A Pegadinha do Auto-Incremento: Como o SERIAL do PostgreSQL se compara a outros SGBDs
Source: Dev.to
🐘 O que é o SERIAL no PostgreSQL?
A primeira coisa que você precisa saber e que “buga” a cabeça de muita gente: o SERIAL não é um tipo de dado real. Ele é uma “pseudo‑tipagem”, um atalho de conveniência que o Postgres criou para facilitar a nossa vida. Quando você define uma coluna como SERIAL, o banco de dados faz três coisas automaticamente por debaixo dos panos:
- Cria um objeto gerador de números chamado
SEQUENCE. - Define o tipo real da sua coluna como
INTEGER. - Adiciona uma restrição
DEFAULTna coluna, dizendo que, se você não enviar um ID no seuINSERT, o banco deve puxar o próximo número gerado pela sequência (1, 2, 3…).
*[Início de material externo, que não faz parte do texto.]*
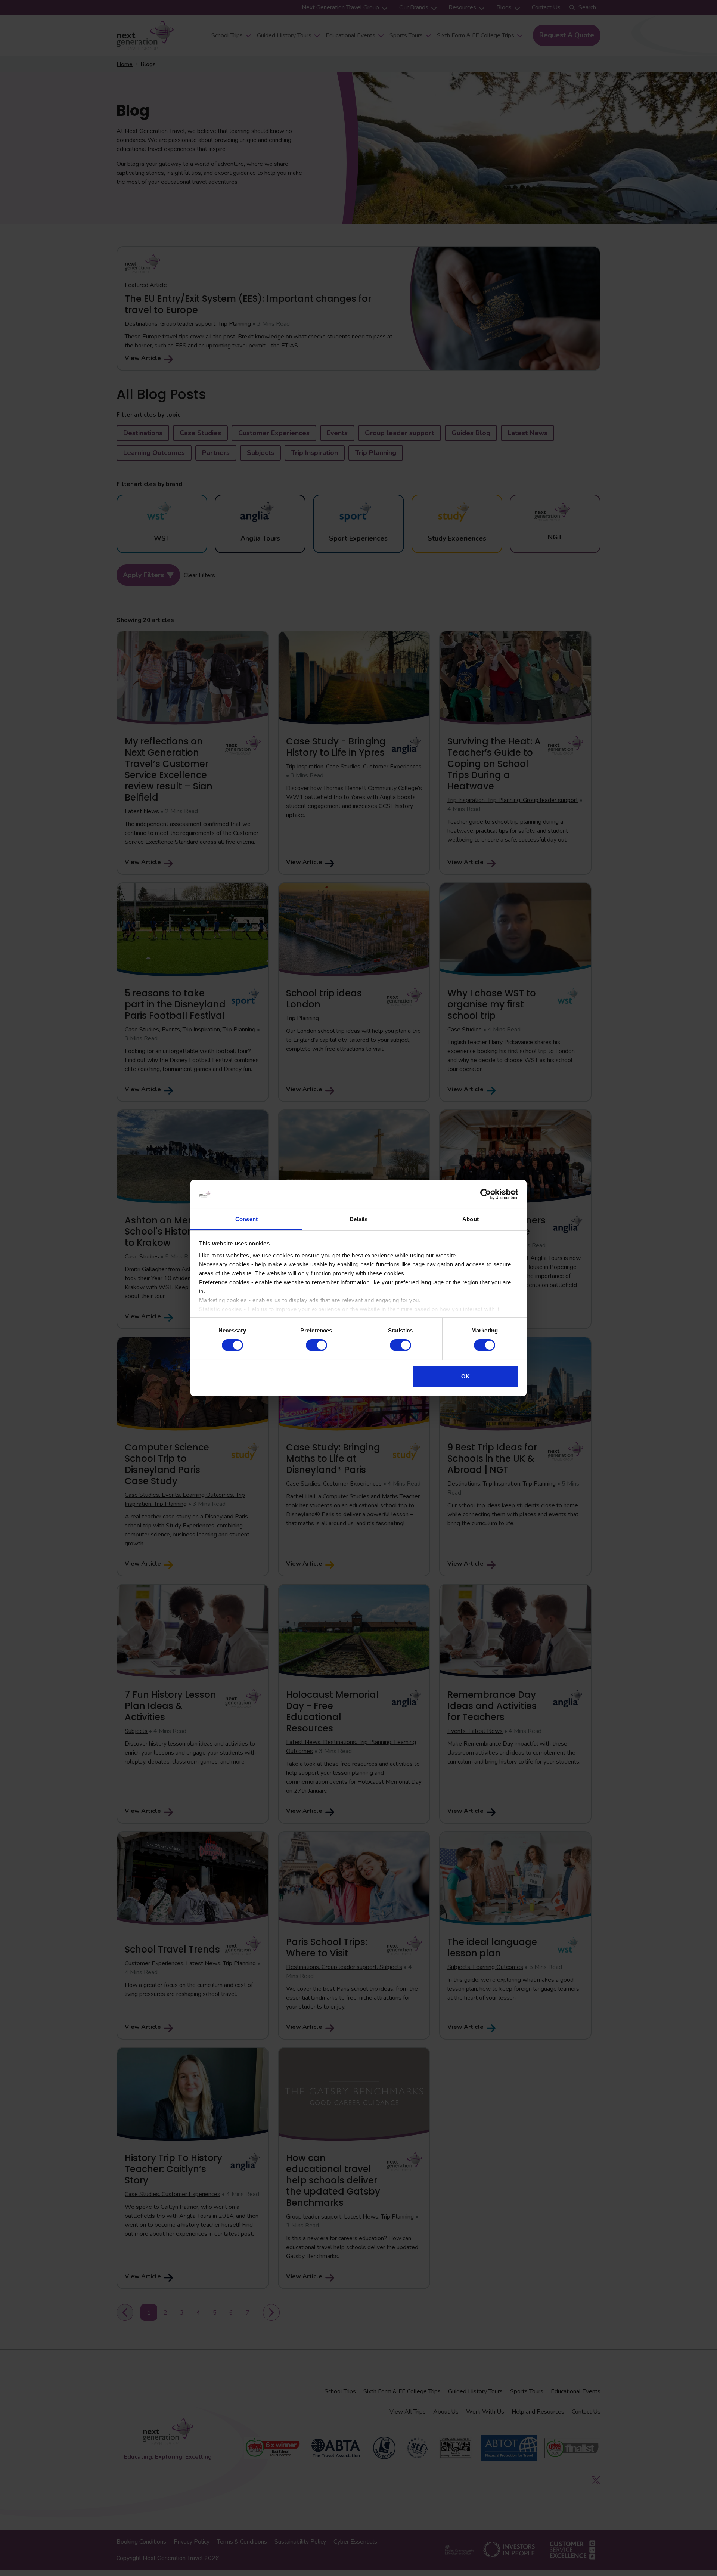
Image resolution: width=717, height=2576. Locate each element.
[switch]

Exemplo na prática (PostgreSQL)
CREATE TABLE funcionario (
id SERIAL PRIMARY KEY,
nome VARCHAR(255),
data_admissao DATE
);
🌍 Como o Auto‑Incremento funciona em outros Bancos?
O SQL tem um padrão universal (ANSI), mas na hora de criar IDs automáticos, cada fabricante decidiu seguir o seu próprio caminho. Veja como a mesma tabela seria criada nos principais SGBDs:
1. MySQL e MariaDB (O Clássico)
CREATE TABLE funcionario (
id INT AUTO_INCREMENT PRIMARY KEY,
nome VARCHAR(255),
data_admissao DATE
);
2. SQL Server / T‑SQL (O Jeito Microsoft)
CREATE TABLE funcionario (
id INT IDENTITY(1,1) PRIMARY KEY,
nome VARCHAR(255),
data_admissao DATE
);
3. Oracle (A Evolução)
CREATE TABLE funcionario (
id NUMBER GENERATED ALWAYS AS IDENTITY PRIMARY KEY,
nome VARCHAR2(255),
data_admissao DATE
);
4. SQLite (O Simples e Local)
CREATE TABLE funcionario (
id INTEGER PRIMARY KEY AUTOINCREMENT,
nome TEXT,
data_admissao DATE
);
🎯 Conclusão
Entender que o SQL tem suas “gírias locais” dependendo do SGBD é o que separa um iniciante de um desenvolvedor mais maduro (e salva a sua pele em provas de concurso ou testes técnicos de vagas).
Na próxima vez que o seu script falhar ao trocar de banco de dados, lembre‑se de checar como aquele sistema específico prefere chamar as coisas!